━━━ Data listing ━━━

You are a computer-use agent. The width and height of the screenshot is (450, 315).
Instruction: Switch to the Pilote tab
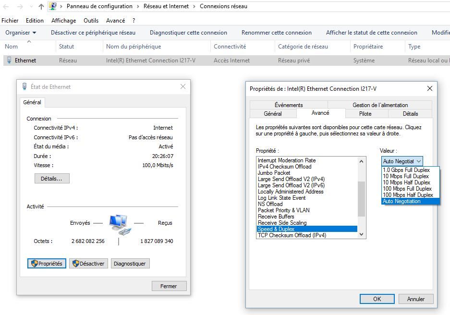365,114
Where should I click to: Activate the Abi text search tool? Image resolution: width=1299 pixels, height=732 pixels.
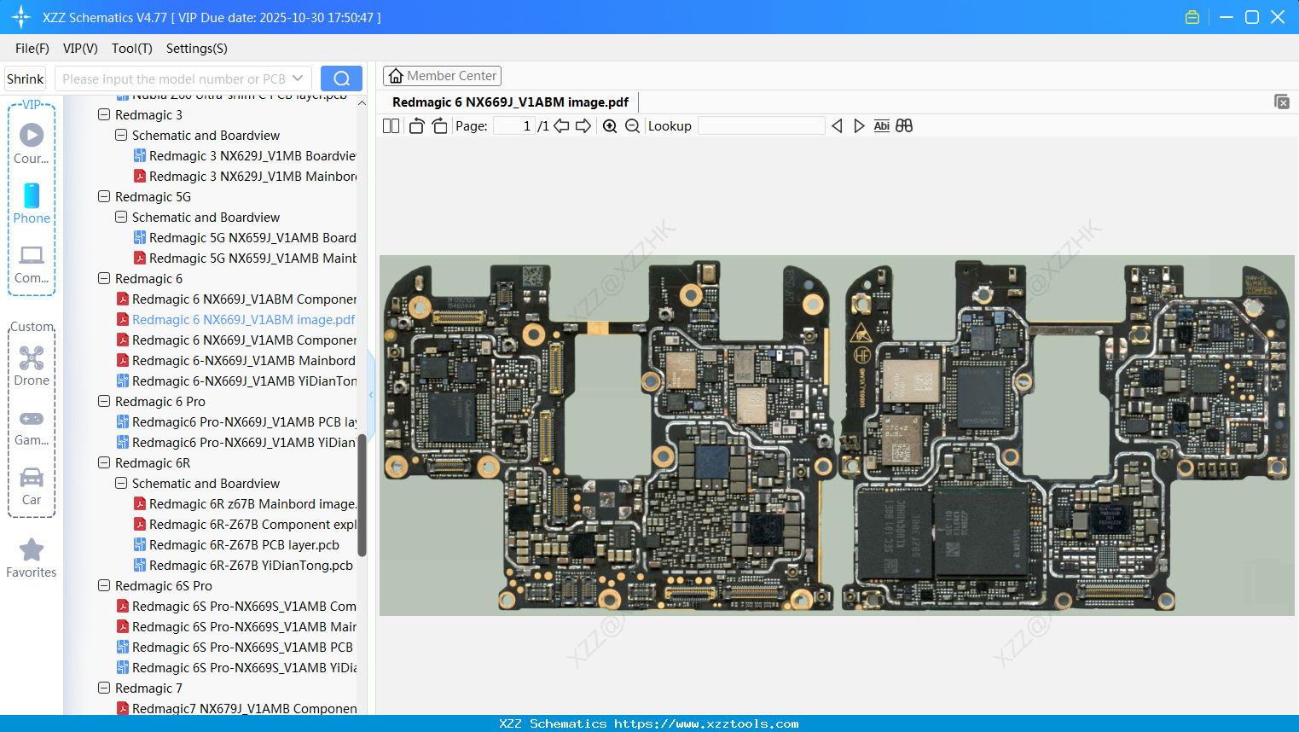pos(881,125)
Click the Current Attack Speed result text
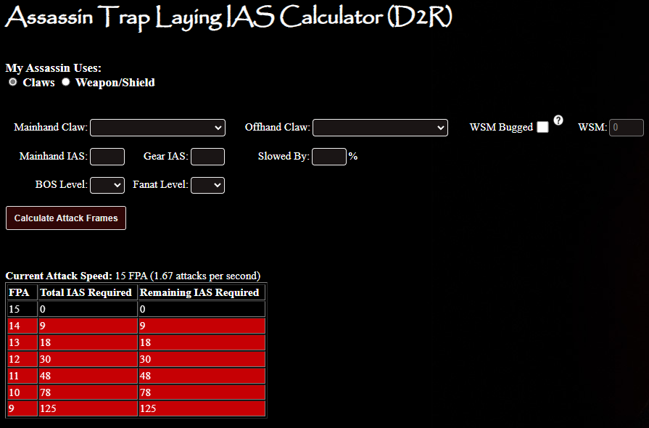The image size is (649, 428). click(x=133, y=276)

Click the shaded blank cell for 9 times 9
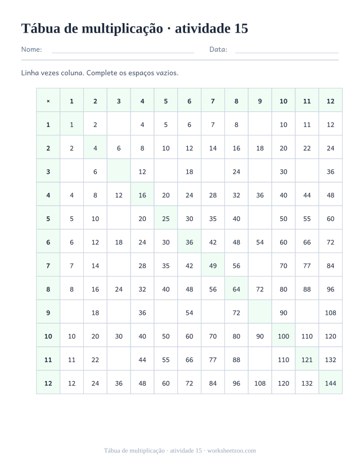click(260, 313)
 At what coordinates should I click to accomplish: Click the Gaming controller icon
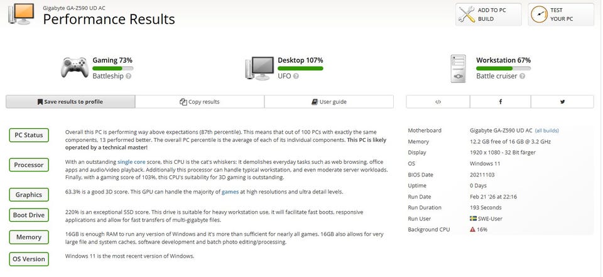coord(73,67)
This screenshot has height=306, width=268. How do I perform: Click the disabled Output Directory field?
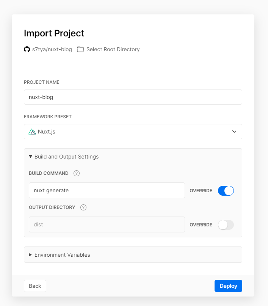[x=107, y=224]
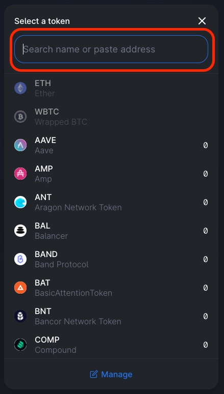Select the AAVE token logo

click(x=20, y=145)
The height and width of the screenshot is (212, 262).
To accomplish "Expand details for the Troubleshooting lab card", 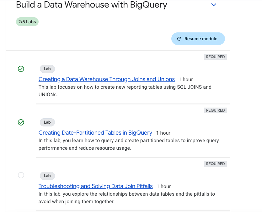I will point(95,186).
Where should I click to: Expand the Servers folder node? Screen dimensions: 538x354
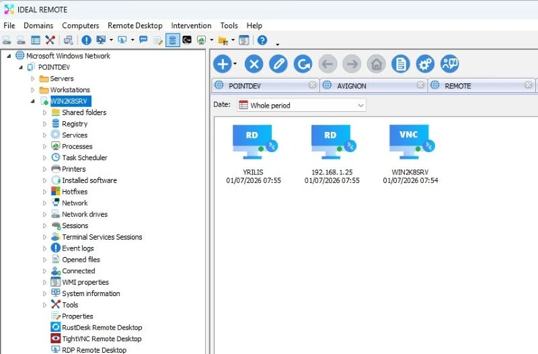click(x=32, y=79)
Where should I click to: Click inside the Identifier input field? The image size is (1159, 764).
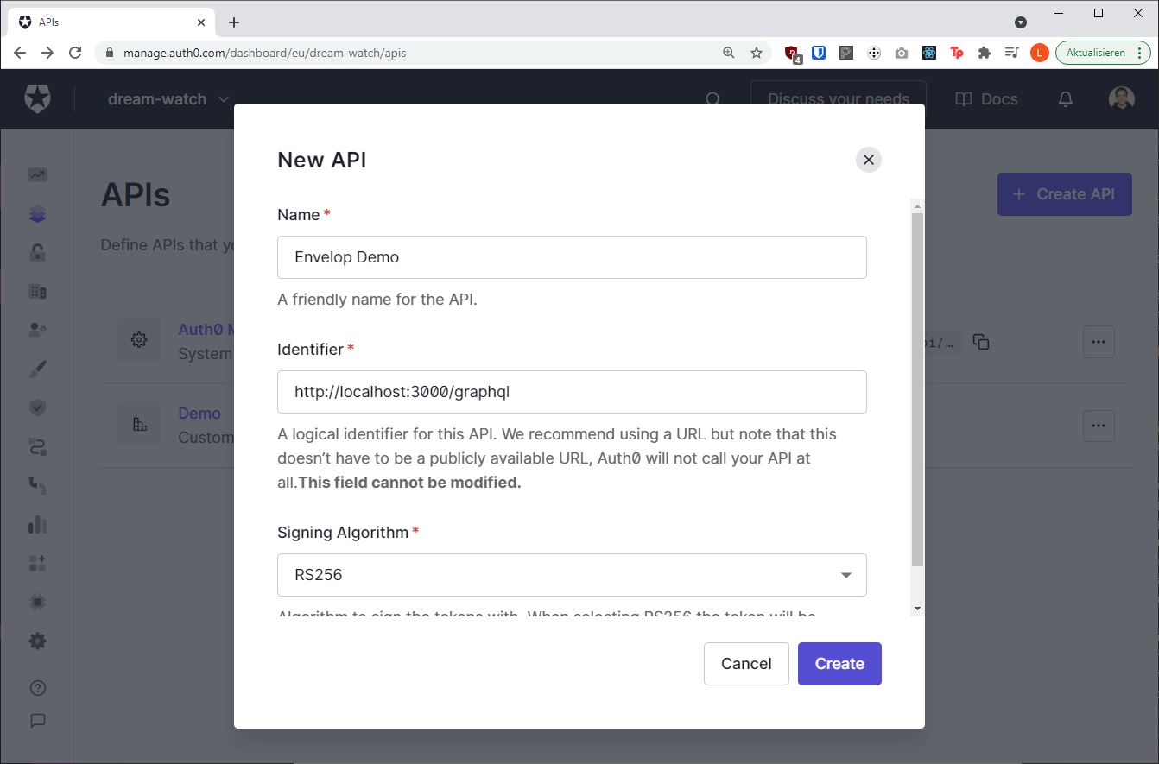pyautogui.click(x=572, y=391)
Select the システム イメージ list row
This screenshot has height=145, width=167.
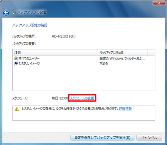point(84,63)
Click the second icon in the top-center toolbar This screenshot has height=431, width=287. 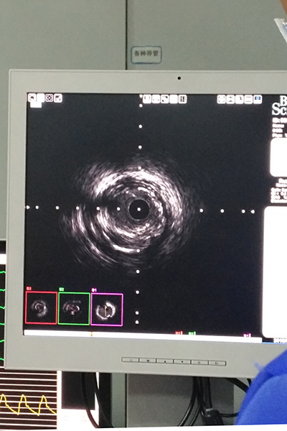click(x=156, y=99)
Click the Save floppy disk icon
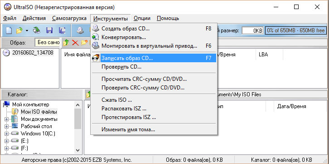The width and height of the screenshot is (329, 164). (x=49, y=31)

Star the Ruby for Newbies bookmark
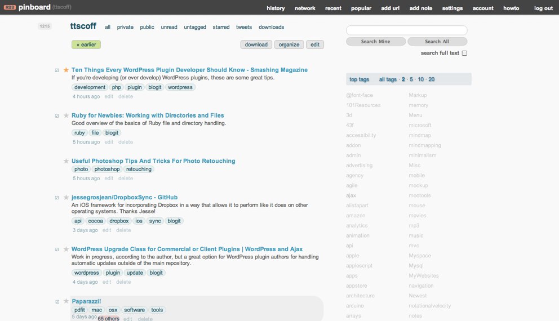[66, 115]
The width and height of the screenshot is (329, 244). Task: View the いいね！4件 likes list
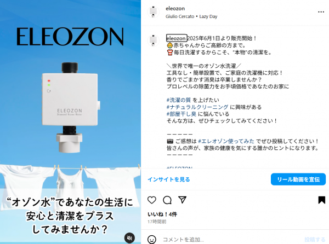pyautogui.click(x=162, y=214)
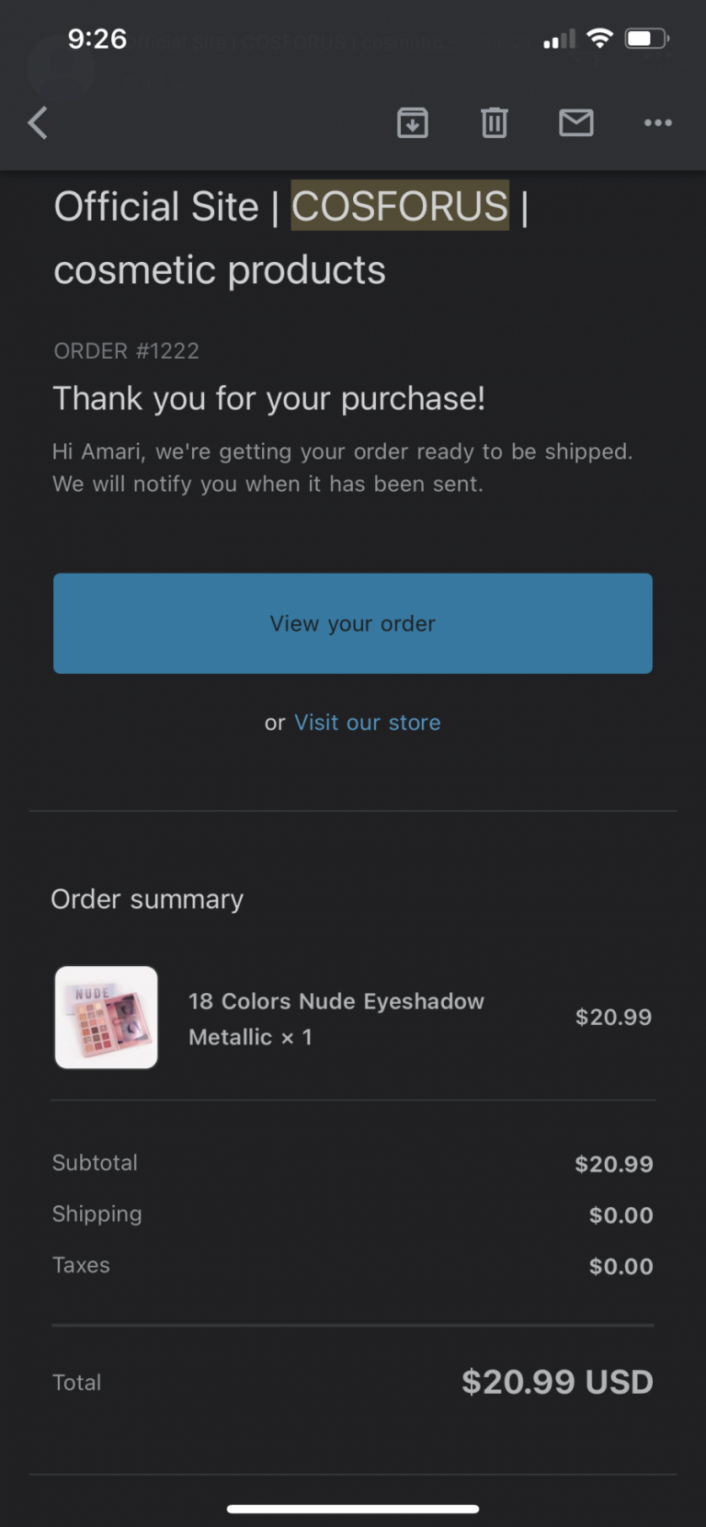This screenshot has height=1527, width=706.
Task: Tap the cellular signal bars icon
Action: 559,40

━━━

### Task requirements
Print only the lines from the first line of the data above through the one containing "The height and", exactly as they are, with pictures omitted.

### Task solution
You are a computer-use agent. The width and height of the screenshot is (450, 315).
Instruction: Switch to the Pilote tab
365,114
Where should I click to: Activate the Abi text search tool? Image resolution: width=1299 pixels, height=732 pixels.
pos(881,125)
Click the Current Attack Speed result text
The image size is (649, 428). click(x=133, y=276)

Click the shaded blank cell for 9 times 9
click(260, 313)
 At what coordinates should I click to accomplish: Click the Gaming controller icon
coord(73,67)
This screenshot has height=306, width=268. How do I perform: Click the disabled Output Directory field?
[x=107, y=224]
Select the AAVE token logo

click(x=20, y=145)
The height and width of the screenshot is (212, 262).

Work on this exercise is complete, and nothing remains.